Understanding why some kids turn into bullies while others don’t
We understand that bullying is quite a problem in today’s society. My husband and I both recall a few incidents of being bullied ourselves as teenagers. Now we are young parents with two preschoolers who want to avoid raising a bully. Can you clue us in on how to do this?
Dear Bully Phobic,
You are not alone as young parents wanting to learn how to prevent your little ones from becoming bullies, as well as not becoming victims.
Wikipedia defines bullying “the activity of repeated aggressive behaviour intended to hurt another individual physically, mentally or emotionally.” Oxford Language defines the bully as “a person who habitually seeks to harm or intimidate those whom are perceived as vulnerable.” Bullying can be psychological, verbal, physical or cyber and must be repeated over time.
The Canadian Red Cross and/or the Canadian Institute of Health Research report the following statistics: On a scale of 35 countries Canada is the 9th highest in the rate of bullying. At least 33 per cent of teens have reported being bullied recently. 38 per cent of adult males and 30 per cent of female adult females experienced bullying at school. 47 per cent of Canadian parents reported a child victimized by bullying. Over 70 per cent of younger teens have been bullied and 44 per cent of them reported bullying others. Over 80 per cent of bullying happens when peers are present and 57 per cent of bullying stops when an onlooker steps in. Boys experience physical aggression more often, while girls experience more indirect kinds of bullying such as cyber bullying. Bullying by name-calling and verbal insults represents the highest rate of bullying at 63.5 per cent. Shoving and hitting represents 40 per cent. 64 per cent of kids have been bullied at school with 12 per cent being bullied once a week or more. 13 per cent had bullied others once a week or more and 72 per cent reported that they had observed bullying.
According to Sherry Gordon in ‘Eight Reasons Why Teens Bully Others’, the need to be in control, the desire to be popular, the motivation for retaliation or revenge, the lack of attention and supervision from parents, boredom, prejudices, peer pressure and personality factors which involve lack of impulse control and anger management issues, and family problems are among the chief reasons teenagers bully others.

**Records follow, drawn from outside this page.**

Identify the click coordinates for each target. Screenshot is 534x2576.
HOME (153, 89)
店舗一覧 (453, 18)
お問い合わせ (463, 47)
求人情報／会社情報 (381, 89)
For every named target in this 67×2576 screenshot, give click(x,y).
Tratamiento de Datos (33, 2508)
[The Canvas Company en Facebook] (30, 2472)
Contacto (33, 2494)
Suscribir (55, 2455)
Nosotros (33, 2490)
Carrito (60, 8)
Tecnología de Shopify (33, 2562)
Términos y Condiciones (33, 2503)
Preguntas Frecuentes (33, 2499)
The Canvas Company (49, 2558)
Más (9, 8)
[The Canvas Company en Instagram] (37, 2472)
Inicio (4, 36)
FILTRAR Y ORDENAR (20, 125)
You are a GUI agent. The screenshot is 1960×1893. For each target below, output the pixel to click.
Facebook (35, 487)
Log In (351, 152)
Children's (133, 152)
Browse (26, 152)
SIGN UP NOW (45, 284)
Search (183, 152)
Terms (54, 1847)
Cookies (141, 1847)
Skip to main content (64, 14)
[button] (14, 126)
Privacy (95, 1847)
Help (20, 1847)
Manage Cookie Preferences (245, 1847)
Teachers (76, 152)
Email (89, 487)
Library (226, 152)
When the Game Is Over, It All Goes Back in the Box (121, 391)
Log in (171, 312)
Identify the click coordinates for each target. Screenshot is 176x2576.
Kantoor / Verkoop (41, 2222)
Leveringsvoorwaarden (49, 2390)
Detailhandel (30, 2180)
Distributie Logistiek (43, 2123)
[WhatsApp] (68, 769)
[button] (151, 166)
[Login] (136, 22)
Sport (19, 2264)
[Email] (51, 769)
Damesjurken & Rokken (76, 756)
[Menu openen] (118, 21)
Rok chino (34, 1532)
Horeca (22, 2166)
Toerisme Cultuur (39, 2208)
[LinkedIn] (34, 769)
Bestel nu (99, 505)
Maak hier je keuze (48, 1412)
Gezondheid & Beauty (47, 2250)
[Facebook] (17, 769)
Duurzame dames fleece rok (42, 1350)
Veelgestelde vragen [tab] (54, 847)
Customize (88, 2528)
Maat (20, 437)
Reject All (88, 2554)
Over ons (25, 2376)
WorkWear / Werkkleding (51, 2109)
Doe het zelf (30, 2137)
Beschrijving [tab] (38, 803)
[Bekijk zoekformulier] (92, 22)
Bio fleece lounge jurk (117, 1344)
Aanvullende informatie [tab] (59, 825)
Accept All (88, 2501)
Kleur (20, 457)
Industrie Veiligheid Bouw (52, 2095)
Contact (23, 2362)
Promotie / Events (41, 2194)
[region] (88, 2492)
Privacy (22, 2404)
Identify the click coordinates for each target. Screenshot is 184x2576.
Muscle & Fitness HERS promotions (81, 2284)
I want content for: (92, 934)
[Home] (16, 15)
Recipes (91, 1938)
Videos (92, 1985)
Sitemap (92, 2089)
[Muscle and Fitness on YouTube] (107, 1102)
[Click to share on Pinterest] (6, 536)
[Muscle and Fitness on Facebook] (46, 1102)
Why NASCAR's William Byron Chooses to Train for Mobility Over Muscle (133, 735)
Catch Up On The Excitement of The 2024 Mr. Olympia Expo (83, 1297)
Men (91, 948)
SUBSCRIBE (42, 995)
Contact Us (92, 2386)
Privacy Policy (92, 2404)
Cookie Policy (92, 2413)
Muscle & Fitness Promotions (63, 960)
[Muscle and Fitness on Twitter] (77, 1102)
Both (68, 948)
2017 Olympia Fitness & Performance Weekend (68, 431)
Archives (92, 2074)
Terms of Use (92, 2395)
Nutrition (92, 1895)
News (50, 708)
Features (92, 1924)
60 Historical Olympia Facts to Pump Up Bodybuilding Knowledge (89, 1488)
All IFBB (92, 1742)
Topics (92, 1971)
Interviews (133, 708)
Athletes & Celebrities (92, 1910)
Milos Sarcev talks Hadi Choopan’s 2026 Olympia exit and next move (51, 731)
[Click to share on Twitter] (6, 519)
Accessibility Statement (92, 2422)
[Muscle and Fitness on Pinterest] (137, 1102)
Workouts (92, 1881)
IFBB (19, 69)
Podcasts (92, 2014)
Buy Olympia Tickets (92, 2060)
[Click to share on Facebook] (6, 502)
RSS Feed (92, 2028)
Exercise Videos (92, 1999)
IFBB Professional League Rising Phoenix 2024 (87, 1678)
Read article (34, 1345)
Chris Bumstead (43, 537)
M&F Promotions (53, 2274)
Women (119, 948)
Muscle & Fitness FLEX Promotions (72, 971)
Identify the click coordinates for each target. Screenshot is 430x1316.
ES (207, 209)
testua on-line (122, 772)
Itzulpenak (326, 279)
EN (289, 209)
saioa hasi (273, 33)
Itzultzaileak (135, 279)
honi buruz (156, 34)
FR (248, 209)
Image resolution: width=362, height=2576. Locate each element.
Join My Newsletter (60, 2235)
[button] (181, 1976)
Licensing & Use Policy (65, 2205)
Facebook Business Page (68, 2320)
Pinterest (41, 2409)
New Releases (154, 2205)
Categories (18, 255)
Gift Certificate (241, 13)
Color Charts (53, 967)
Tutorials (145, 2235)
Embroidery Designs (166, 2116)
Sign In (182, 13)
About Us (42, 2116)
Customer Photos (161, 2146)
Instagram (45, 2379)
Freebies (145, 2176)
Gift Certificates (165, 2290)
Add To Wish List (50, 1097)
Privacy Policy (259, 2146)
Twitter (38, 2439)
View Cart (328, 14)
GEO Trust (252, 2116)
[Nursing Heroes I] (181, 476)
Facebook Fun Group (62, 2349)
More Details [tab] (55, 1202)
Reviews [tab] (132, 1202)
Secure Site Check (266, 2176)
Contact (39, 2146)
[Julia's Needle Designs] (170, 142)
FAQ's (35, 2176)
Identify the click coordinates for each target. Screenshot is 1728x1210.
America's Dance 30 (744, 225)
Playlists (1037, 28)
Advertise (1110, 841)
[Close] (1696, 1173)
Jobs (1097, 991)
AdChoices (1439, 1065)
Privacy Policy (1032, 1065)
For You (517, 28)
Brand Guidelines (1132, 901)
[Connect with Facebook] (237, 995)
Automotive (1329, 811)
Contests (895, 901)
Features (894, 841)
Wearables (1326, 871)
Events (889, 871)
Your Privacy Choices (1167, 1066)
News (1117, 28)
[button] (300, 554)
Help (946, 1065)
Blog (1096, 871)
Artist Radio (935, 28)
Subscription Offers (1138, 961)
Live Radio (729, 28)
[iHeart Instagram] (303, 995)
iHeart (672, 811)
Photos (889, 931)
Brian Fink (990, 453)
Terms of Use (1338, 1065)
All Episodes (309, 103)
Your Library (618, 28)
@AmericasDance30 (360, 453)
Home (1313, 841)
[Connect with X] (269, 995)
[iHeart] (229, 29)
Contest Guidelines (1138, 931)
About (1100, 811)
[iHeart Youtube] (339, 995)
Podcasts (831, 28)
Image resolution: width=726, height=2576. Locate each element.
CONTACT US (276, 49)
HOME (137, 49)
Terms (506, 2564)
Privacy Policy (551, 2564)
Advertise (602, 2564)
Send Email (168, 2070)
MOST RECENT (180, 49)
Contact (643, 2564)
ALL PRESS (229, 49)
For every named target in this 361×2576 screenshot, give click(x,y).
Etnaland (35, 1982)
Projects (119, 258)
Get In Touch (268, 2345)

Amy Morin in “Common Characteristics of a Bully” lists 11 traits shared by teenage bullies. Teen bullies tend to be impulsive and controlling. They are prone to frustration, feeling annoyed and often have anger management problems. They lack empathy and tend to blame their victims. Teenage bullies have difficulty following rules and of little respect for authority. They are often physically stronger than others, perceived as popular but have their needs met through bullying.
Amy says that such youth are more likely to carry a weapon, get into altercations and be injured in fights. They may become thieves or vandals, may drink or smoke and usually do poorly academically, resulting in absenteeism or quitting school altogether.
Sherry Gordon’s article offers you some ideas to answer your query Bully Phobic. I will summarize them and hopefully this will help in your parenting.
1: Stay highly involved with your progeny in every way you can, including education and extracurricular activities.
2: Model respect for others and teach your children that they have no right to be mean.
3: If your siblings demonstrate mean behaviour to each other on a regular basis be sure to address it.
4: Since peer pressure can lead your children into bullying behaviours try to get to know your children’s friends. You can invite them to your home for dinner or a play date, drive them to their activities or offer to coach.
5: Talk to your children about bullying. Make sure they understand how to handle differences of opinion and that hitting, name-calling and blaming are not tolerated.
6: Encourage empathy. Help your children understand their own feelings so they can better understand the feelings of others. Ask them how they would feel under similar circumstances. Model and reward helpfulness.
7: Know the signs of bullying and how to intervene. Increase supervision, set clear limits, and enforce consequences. Talk about the impact of bullying on others legally, socially and educationally’. Seek the assistance of a mental health professional to assist you in determining the cause of the bullying and to educate your child around social skills.
8: Terminate any bullying behaviour immediately with consequences.
Bullying does not just fade away and children just do not grow out of it on their own. So, if you see any signs of bullying in your children early intervention is the answer to prevent deleterious problems down the road. Our city Family Service Centres have excellent counsellors and offer some free sessions and reasonable rates if you seek a professional to help you.
Congratulations to you Bully Phobic for being proactive and educating yourself about one more parenting issue. My best to you and your family.